Tuesday 6 November 2018

plumbline

This incredibly sharp, low angle satellite composite imagery of San Francisco, that we’re served up via Kottke, are the resolute heirs of undertakings like Britain from Above. Click on the image and click through to see it in all its detail as intended.  Given the striking unreality (a few exposures and filters to clear away the clouds but very much a faithful picture) of such vistas, I wonder if we’ve become overly attuned—even with the overview of take-offs and landings—to seeing the world as a something to be charted and parcelled from the perspective of a bombardier. Learn more and discover a larger gallery at the link up top.

Monday 5 November 2018

challenge round

Via Maps Mania and just in time for the pivotal US midterm elections, Randall Munroe has collaborated with Kelsey Harris and Max Goodman to create an interactive xkcd-style map (previously) to chart all the contested races from congressional representative and governor down to county-clerk and dog-catcher.
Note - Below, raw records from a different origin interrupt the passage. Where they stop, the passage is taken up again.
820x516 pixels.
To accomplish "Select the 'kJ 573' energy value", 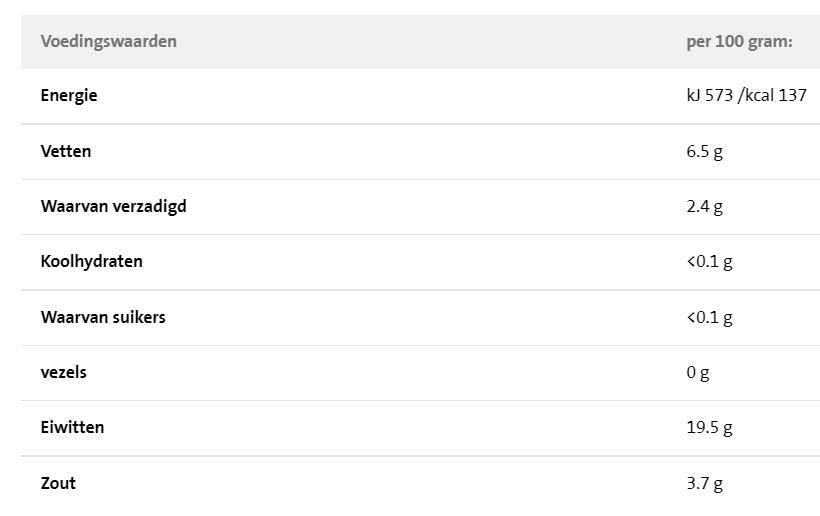I will click(x=709, y=96).
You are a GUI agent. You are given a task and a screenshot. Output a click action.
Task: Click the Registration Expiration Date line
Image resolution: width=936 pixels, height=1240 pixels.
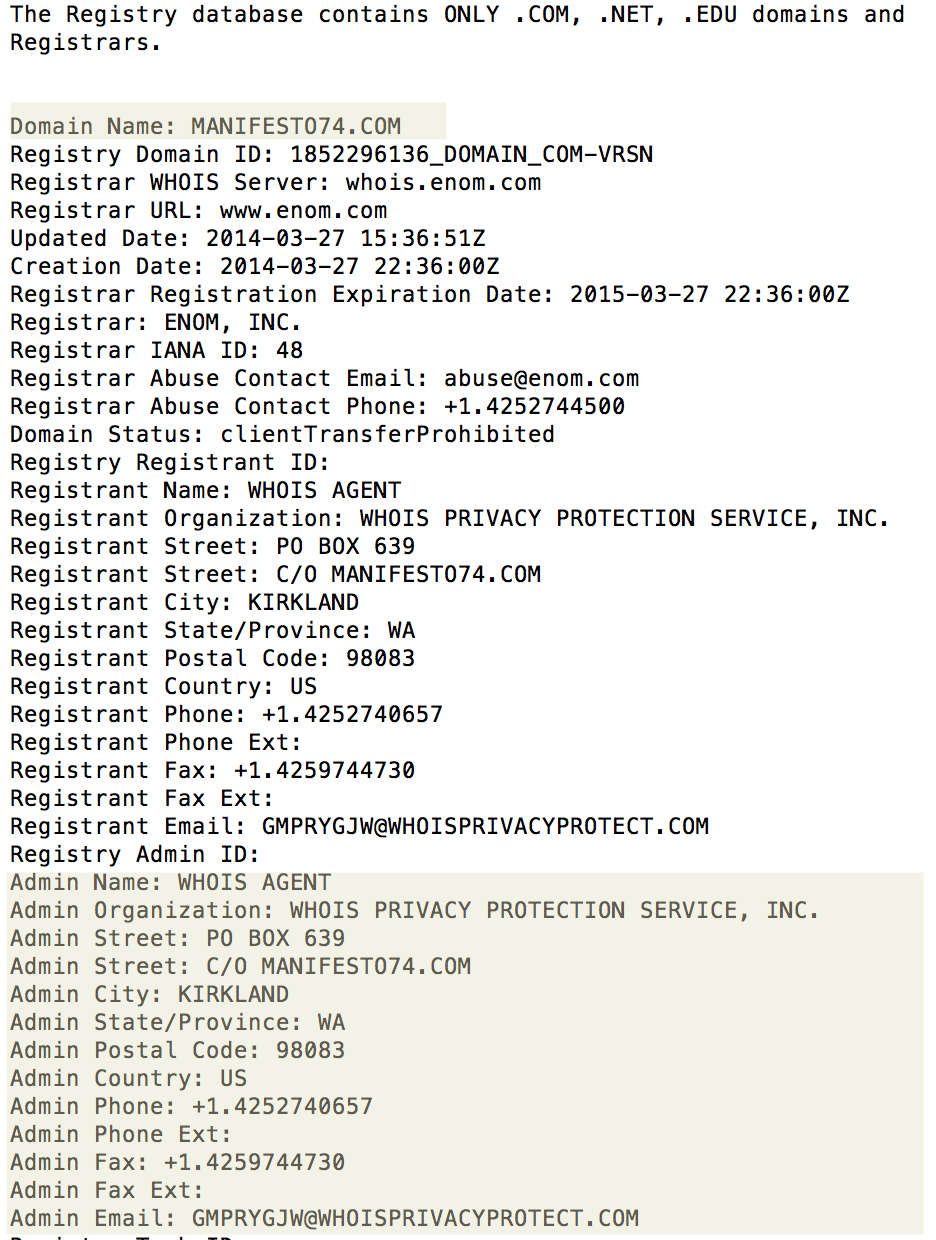click(429, 295)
Names and party affiliation are indicated, linking to the website of the candidate and campaign, and the relative size represents the stakes of the outcome and how likely it is that the incumbent might be unseated.

parola del giorno

The local’s daily vocabulary dispatch furnishes us with quite a useful word to express suffering from the winter blues—that are already gaining a purchase here north of the Alps—and to suggest commiseration over the weather: meteopatico. Most speakers eschew the dictionary form—which is meteoropatico and doesn’t quite come trippingly off the tongue. An English near-synonym might be depressione invernale for seasonal affective disorder but meteopatico sounds more poetic and approachable.

architettura minore

 We appreciated the chance to make the acquaintance of preeminent architect, planner and educator Denise Scott Brown through an exhibition of her photography, which Scott Brown begs off as any art that comes of it being accidental and incidental, with her focus being solely on the architectural vernacular of a place.
A large part of the show features studies of the Las Vegas strip that Scott Brown compiled in 1972 as a heuristic device to explore forgotten or estranged symbolism and meaning in contemporary context but features a whole portfolio of images she captured in the 1950s and 1960s of disparate scenes—Venice and empty highways among them.

tafl top

Our gratitude to TYWKIWDBI for the introduction to the family of Nordic and Celtic strategy board games played out on a grid with asymmetrical armies with the player on the defensive clustered at the centre of the board—protecting a king or castle from capture.
Known as hnefatafl (fist-table—I guess for pounding the table and upsetting the pieces out of frustration over losing) or Viking chess, variants were played in the British Isles and Scandinavia for centuries—with the received rules written down by natural philosopher Linnaeus in the eighteenth century, but so rife with errors and mistranslations that the rules needed to be re-written and the original form of play was lost. Trying to reconstruct this ancient game, however, and watching it evolve has proven to be a fun and fertile activity. Learn more at the link up top.

ny-12

On this day, US election day a half a century ago, not only did Richard Nixon defeat incumbent Democratic vice president and presidential contenders Hubert Humphrey and George C Wallace, Shirley Anita Chisholm (*1924 – †2005)—as depicted here by illustrator and regular contributor to the New Yorker, Kadir Nelson, commissioned in 2008 by the US House of Representatives to posthumously create her official portrait—became the first black woman elected to congress. Serving her constituency in Brooklyn and Queens for seven terms from 1969 to 1983, Chisholm also campaigned for president herself in 1972.